• Consignes:
**1)** Recopiez le passage du texte sur Victor Dzomo qui va de « Originaire du Cameroun, Victor » jusqu'à « ses études doctorales. » inclusivement.
**2)** D'après le texte sur Victor Dzomo, où se trouvait l'appartement dans lequel il s'est installé à la fin de sa première année à l'Université Laval ?
**3)** Relevez tous les membres de la famille de Victor Dzomo mentionnés dans le texte sur Victor Dzomo.

• Texte fourni:
----

Cameroun

15 Victor Dzomo

Anne-Renée Turcotte

Originaire du Cameroun, Victor Dzomo est arrivé d’abord seul au Canada, plus précisément à Québec, le 26 août 1989, une date fétiche pour la famille. En effet, cette date marque son entrée au Canada, mais également, l’anniversaire de sa première fille, Ornella-Wendy. « C’était une très belle journée de fin d’été, le ciel était tout bleu, j’en étais très impressionné », dit-il, parlant de son atterrissage sur les terres montréalaises.  À la base, il était venu au Québec pour poursuivre ses études doctorales.

Arrivée au Québec

La première difficulté rencontrée par Victor Dzomo a été la monnaie. En effet, puisque la monnaie au Cameroun est le franc, il devait toujours faire la conversion en dollar canadien. De plus, au Cameroun, la taxe est déjà comprise dans le prix final. Il lui a été difficile de comprendre que le prix qu’on lui demandait de payer pour un article n’était pas le prix indiqué sur l’étiquette! L’achat était toujours un peu plus dispendieux que ce qu’il pensait. Ainsi, la première fois qu’il a fait des courses a été un moment important de son apprentissage de la vie québécoise.

Il a ensuite vécu pendant un an dans une chambre en résidence universitaire, avant l’arrivée de sa femme et de son fils, âgé de deux ans à l’époque. En effet, il était alors habituel que le mari arrive le premier dans le pays afin de s’acclimater et de faciliter l’arrivée de sa femme, le cas échéant. À la fin de sa première année à l’Université Laval, Victor Dzomo troqua sa petite chambre en résidence universitaire pour un appartement sur le boulevard Nelson, à Sainte-Foy.

Pour ce qui est de la langue, il s’estime chanceux. Non seulement l’une des langues officielles du Cameroun est le français, mais ses professeurs de l’Université Laval avaient, pour la plupart, effectué leurs études en France. Il a mieux compris leur français que le parler québécois avec ses expressions typiques pas toujours faciles à comprendre.

----

• Matériel fourni:

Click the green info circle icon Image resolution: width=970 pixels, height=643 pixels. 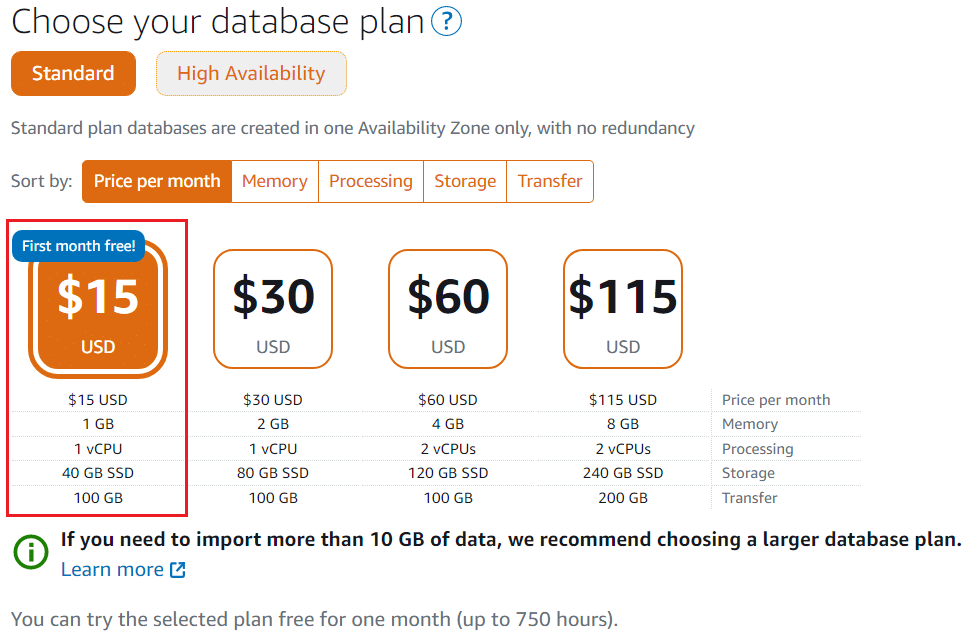[30, 551]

----

• Résultats de l'exercice:
**1)**
Originaire du Cameroun, Victor Dzomo est arrivé d’abord seul au Canada, plus précisément à Québec, le 26 août 1989, une date fétiche pour la famille. En effet, cette date marque son entrée au Canada, mais également, l’anniversaire de sa première fille, Ornella-Wendy. « C’était une très belle journée de fin d’été, le ciel était tout bleu, j’en étais très impressionné », dit-il, parlant de son atterrissage sur les terres montréalaises.  À la base, il était venu au Québec pour poursuivre ses études doctorales.

**2)** Sur le boulevard Nelson, à Sainte-Foy.

**3)** Sa première fille, Ornella-Wendy ; sa femme ; son fils.